TRAMA
Parigi, 1993. Selma, diciassette anni, vive con la sua famiglia berbera borghese e secolare. Quando incontra Julien, un giovane affascinante per cui prova una forte attrazione, si rende conto per la prima volta delle severe regole della sua famiglia patriarcale e di come queste influiscano sulla sua intimità. Mentre l’islamismo assume il controllo del paese di origine e la famiglia si sgretola, Selma scopre quanto sia potente il suo desiderio. Deve resistere e combattere. Attraverso la forza della sua gente, inizia a camminare lungo la strada che le farà capire cosa significhi diventare una donna libera.
RECENSIONI
Selma è la figlia adolescente di genitori cabili trasferitisi a Parigi – ricchi, alto-borghesi, istruiti, secolari. A cavallo fra due età (fanciullezza e maturità) e due mondi (Europa e Algeria), il coming of age della ragazza è tutto un divincolarsi fra un labirinto di morse e costrizioni. Selma infatti non si trova solo ad affrontare le classiche traversie esistenziali che ogni ragazza della sua età fronteggia (un innamoramento sconclusionato e la domanda pressante su chi si vuole diventare), ma è costretta soprattutto a fare i conti con la doppia culturalità – e le doppie misure – della sua famiglia, presto un detonatore di ipocrisie su cui si riaffaccia prepotente il lascito di vecchie tradizioni oppressive. Essere francese o essere cabila, essere entrambe o nessuna delle due. Essere una donna, soprattutto, e figlia di immigrati (ricchi e eruditi – e questo è un punto di vista molto interessante rispetto alle classiche storie di immigrazione). Nonostante i genitori appartengano all’avanguardia illuminata di un paese, l’Algeria, che hanno deciso di abbandonare a malincuore per motivi politici, rappresentano anche la prova di come le scorie patriarcali di una cultura sopravvivano al tempo, ai soldi, agli ideali e all’istruzione, e si sentano in diritto di prendere il controllo del destino della ragazza a partire dalla sua intimità. Su questo aspetto in particolare, l’esordiente Kamir Ainouz conduce la messa in scena con aspra convinzione, anche per mezzo della sua meravigliosa protagonista, Zoé Adjani (nipote di), che incarna con la giusta furia lo scontro fra i generi e le generazioni e la visione della sessualità come arma, a doppio taglio, di oppressione e liberazione.

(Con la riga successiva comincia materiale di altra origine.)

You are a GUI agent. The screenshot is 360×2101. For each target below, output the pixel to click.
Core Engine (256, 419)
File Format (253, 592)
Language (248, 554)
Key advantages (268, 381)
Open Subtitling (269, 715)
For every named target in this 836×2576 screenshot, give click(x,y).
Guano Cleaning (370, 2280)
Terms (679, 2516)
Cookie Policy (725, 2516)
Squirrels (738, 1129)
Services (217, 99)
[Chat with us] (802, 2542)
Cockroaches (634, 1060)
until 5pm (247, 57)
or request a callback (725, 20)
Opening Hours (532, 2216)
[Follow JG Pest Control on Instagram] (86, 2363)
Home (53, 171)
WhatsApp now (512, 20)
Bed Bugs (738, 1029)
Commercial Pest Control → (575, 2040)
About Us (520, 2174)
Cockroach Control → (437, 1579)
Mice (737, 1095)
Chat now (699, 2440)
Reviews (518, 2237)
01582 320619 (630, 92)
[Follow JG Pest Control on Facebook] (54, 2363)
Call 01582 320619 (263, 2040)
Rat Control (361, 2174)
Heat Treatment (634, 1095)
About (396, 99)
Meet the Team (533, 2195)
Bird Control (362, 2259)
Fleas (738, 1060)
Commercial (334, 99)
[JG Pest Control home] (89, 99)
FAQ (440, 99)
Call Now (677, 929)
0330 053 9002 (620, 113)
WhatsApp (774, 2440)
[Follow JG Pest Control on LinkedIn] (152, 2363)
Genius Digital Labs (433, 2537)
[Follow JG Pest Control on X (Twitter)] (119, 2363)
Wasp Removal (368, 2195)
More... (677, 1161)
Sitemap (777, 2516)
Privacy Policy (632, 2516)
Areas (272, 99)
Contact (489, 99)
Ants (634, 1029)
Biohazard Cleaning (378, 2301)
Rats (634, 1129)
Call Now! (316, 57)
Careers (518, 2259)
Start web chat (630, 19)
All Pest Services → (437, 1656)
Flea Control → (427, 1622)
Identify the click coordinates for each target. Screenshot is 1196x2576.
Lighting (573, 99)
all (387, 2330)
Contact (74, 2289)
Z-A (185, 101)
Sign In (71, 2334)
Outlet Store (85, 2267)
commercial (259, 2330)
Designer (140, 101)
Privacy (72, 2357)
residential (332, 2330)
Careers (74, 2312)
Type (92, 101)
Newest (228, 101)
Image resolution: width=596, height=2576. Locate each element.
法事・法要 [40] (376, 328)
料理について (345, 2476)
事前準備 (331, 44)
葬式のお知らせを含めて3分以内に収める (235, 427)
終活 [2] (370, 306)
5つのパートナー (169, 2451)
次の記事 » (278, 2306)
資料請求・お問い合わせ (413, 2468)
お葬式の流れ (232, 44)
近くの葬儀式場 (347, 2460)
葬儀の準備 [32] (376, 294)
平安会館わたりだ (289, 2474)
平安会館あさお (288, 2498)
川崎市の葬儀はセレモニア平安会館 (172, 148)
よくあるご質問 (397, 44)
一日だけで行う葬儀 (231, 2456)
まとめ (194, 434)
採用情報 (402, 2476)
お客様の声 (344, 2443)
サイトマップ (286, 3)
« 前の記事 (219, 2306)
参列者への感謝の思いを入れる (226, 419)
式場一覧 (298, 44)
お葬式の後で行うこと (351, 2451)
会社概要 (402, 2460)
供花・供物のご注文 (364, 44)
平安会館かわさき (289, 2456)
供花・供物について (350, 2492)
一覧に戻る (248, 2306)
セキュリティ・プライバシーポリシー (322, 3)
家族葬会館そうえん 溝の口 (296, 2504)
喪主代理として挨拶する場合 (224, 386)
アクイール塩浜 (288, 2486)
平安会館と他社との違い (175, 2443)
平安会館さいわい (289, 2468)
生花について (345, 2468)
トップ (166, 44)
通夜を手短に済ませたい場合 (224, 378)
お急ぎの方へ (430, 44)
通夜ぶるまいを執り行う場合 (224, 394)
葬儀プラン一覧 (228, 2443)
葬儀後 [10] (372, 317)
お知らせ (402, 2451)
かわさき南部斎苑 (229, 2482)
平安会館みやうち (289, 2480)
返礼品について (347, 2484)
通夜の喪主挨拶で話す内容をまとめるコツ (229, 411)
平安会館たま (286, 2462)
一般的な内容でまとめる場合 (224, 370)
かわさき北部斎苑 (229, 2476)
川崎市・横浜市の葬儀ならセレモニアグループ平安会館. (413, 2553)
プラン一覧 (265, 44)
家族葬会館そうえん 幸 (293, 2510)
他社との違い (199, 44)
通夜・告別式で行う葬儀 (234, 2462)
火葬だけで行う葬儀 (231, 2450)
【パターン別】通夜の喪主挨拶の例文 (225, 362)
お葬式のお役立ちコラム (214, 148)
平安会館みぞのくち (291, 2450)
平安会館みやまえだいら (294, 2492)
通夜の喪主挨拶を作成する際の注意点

Honey Cigar è un ottimo romanzo di formazione, ricco e argomentato, ma non si limita ad essere solo questo. È anche un’occasione per riflettere sulla stagione nera attraversata dall’Algeria nei primi anni Novanta, quando le frange dell’islamismo hanno preso progressivamente controllo del paese. È una visione di riflesso, elaborata attraverso l’esperienza diasporica di una élite che osserva la situazione precipitare dall’agio tormentato di un grande appartamento nel quartiere più ricco di Parigi. Ma è proprio questa prospettiva distante a donare complessità e problematicità al racconto e alle sue riflessioni e, di conseguenza, al ritratto vibrante di questa giovane donna in fiamme.